The Detrimental Cost of Scaling Too Fast
September 13, 2026 – 4:42 pm
Photo by Greg Keith
Credit: Greg Keith
TL;DR
- 44% of organizations are scaling AI enterprise-wide (McKinsey).
- Yet, 95% of generative AI pilots show no measurable bottom-line impact (MIT).
- Greg Keith introduces the Scaling Instability Curve framework.
- It identifies the point where delivery velocity surpasses architectural maturity.
- Organizations become unstable when governance doesn’t scale with technology.
- Keith emphasizes questioning: "Why are you doing this?" before implementing change.
AI has significantly penetrated enterprises, as evidenced by McKinsey’s 2026 global survey revealing that 44% of organizations now scale AI across the enterprise—a rise from 38% the previous year, with 54% among companies generating over $1 billion in revenue.
However, a concerning gap exists between AI adoption and organizational change. McKinsey’s findings highlight that workflow redesign has the strongest association with AI’s EBIT impact, contrasting with a 2025 MIT study showing that most generative AI pilot projects lack measurable bottom-line effects. This disparity suggests technology might be outpacing organizations’ ability to adapt.
Cloud economics adds another layer of complexity. The FinOps Foundation’s 2025 research on organizations spending over $69 billion in public cloud found that workload optimization and waste reduction remain top priorities, with AI spending managed by 63% of respondents.
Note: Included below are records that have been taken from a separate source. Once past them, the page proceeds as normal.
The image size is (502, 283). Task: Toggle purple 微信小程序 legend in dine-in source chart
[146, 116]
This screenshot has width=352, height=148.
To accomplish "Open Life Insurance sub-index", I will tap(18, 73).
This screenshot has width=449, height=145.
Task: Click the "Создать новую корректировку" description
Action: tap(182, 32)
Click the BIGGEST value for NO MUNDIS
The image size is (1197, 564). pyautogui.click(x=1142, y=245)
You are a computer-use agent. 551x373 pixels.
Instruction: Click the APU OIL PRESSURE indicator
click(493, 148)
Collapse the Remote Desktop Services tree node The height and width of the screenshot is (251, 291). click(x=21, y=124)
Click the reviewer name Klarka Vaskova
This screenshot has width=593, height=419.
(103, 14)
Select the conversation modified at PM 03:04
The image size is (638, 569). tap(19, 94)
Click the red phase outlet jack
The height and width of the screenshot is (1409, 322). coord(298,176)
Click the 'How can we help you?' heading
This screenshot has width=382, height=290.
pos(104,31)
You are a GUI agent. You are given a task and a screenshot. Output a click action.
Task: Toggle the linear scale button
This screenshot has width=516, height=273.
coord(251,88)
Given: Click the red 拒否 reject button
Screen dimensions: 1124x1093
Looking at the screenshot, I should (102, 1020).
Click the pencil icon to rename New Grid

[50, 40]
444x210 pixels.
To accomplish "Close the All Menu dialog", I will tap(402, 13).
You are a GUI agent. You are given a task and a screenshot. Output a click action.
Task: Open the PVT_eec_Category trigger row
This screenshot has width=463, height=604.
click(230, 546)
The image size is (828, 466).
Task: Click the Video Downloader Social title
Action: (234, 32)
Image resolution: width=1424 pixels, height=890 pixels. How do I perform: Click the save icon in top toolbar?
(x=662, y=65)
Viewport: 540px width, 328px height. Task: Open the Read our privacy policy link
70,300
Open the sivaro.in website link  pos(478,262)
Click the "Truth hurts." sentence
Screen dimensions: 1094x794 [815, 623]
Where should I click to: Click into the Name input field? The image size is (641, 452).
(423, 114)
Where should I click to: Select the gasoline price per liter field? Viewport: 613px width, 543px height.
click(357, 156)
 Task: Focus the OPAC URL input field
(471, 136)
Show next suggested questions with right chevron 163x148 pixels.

This scale could transform a seemingly efficient technology decision into a substantial financial commitment.
The issue often lies not in the technology itself but in inadequate governance and unchanged decision-making processes. Organizations might introduce new platforms, increase headcount, automate processes, or restructure teams without addressing the underlying drivers, leading to recurring failures, longer recovery times, rising costs, and growing friction among responsible teams.
Greg Keith, founder of MGKgroup, drawing from over 25 years of experience in engineering, data, cloud, architecture, and technology leadership, has developed the Scaling Instability Curve. This framework, based on real-world observations, identifies the point where delivery velocity surpasses architectural maturity and operational control. It explains how rapid system growth can lead to a cycle of high costs, blurred team ownership, and slower deployments.
According to Keith, organizations become unstable when governance and decision-making fail to keep pace with their growth. He emphasizes questioning the intent behind proposed changes: "Why are you doing this?" to ensure decisions remain grounded and emotionally detached.